<<<<

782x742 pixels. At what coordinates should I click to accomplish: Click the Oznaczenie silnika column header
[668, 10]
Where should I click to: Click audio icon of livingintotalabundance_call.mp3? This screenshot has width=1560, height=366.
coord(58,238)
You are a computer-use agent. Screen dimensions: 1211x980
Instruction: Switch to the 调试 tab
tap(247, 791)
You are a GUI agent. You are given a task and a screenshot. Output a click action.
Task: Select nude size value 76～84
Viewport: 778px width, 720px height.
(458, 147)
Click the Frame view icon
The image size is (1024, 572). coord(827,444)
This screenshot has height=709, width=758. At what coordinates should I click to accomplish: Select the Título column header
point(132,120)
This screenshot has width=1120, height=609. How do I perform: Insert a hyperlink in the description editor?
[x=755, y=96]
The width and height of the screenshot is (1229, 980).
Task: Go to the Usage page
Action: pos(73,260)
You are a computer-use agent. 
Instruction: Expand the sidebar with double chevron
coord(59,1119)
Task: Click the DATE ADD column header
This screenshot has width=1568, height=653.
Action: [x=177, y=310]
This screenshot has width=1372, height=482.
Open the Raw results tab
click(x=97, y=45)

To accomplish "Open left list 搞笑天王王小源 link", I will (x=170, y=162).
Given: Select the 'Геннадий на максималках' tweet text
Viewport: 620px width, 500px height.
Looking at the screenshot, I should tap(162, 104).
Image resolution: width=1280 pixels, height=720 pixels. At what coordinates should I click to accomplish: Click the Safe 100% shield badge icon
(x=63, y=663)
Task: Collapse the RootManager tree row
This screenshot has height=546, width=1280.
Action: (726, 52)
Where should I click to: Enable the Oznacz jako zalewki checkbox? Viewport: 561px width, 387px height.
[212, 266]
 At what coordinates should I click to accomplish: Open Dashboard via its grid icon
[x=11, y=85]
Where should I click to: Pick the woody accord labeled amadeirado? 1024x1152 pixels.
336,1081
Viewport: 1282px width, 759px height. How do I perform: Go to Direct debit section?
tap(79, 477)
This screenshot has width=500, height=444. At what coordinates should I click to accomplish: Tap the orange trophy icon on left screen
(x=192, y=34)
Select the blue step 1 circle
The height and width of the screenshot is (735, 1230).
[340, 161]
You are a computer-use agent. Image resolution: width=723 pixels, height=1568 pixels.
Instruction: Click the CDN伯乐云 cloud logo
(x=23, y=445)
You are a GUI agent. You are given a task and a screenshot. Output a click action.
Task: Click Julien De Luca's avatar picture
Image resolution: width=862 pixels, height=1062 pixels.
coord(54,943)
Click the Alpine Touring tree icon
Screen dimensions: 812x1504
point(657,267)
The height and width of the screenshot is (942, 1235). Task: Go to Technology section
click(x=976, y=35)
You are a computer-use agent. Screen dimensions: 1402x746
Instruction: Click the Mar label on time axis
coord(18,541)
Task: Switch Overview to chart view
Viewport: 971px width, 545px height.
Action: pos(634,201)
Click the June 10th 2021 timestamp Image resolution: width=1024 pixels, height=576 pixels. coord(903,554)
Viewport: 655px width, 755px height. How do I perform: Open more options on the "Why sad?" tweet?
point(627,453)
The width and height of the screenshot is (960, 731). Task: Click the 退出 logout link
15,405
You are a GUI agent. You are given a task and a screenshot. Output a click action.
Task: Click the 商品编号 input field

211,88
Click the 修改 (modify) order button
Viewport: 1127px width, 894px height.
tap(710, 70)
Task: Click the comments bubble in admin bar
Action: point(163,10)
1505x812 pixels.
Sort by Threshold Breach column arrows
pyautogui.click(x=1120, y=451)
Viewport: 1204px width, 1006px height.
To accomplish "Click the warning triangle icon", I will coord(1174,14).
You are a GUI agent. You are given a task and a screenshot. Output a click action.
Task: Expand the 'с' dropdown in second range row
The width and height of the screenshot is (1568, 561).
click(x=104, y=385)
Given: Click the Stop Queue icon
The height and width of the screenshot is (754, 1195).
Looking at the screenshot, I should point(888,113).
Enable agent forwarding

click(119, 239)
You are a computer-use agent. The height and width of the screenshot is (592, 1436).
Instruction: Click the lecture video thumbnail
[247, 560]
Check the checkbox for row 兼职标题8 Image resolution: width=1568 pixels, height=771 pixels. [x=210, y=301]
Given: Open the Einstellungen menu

>>>>

Check the data for the word "tree" and pull out the lines that have it.

◆ Output of the task:
Task: Collapse the RootManager tree row
Click the Alpine Touring tree icon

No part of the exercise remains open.